§ **Text segment**:
# # # # # # #

LeetCode-in-All
94. Binary Tree Inorder Traversal
Easy
Given the root of a binary tree, return the inorder traversal of its nodes’ values.
Example 1:
Input: root = [1,null,2,3]
Output: [1,3,2]
Example 2:
Input: root = []
Output: []
Example 3:
Input: root = [1]
Output: [1]
Example 4:
Input: root = [1,2]
Output: [2,1]
Example 5:
Input: root = [1,null,2]
Output: [1,2]
Constraints:
- The number of nodes in the tree is in the range
[0, 100]. -100 <= Node.val <= 100
Follow up: Recursive solution is trivial, could you do it iteratively?
Solution
require_relative '../../com_github_leetcode/tree_node'
# Definition for a binary tree node.
# class TreeNode
# attr_accessor :val, :left, :right
# def initialize(val = 0, left = nil, right = nil)

# # # # # # #

§ **Supplied material**:
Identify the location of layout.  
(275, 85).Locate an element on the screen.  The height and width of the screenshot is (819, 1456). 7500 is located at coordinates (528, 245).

# # # # # # #

§ **Task requirements**:
[1] On the binary tree inorder traversal page, what does the follow-up call trivial?
[2] Please continue the binary tree inorder traversal page from the point where it stops.
The material was taken from a different source.

§ **Responses in order**:
[1] The recursive solution.

[2]
# @val = val
# @left = left
# @right = right
# end
# end
# @param {TreeNode} root
# @return {Integer[]}
def inorder_traversal(root)
# puts "node = #{root&.val}"
return [] if root.nil?
nodes_visited = []
unless root.left.nil?
left_nodes = inorder_traversal(root.left)
nodes_visited.concat(left_nodes)
end
nodes_visited << root.val
unless root.right.nil?
right_nodes = inorder_traversal(root.right)
nodes_visited.concat(right_nodes)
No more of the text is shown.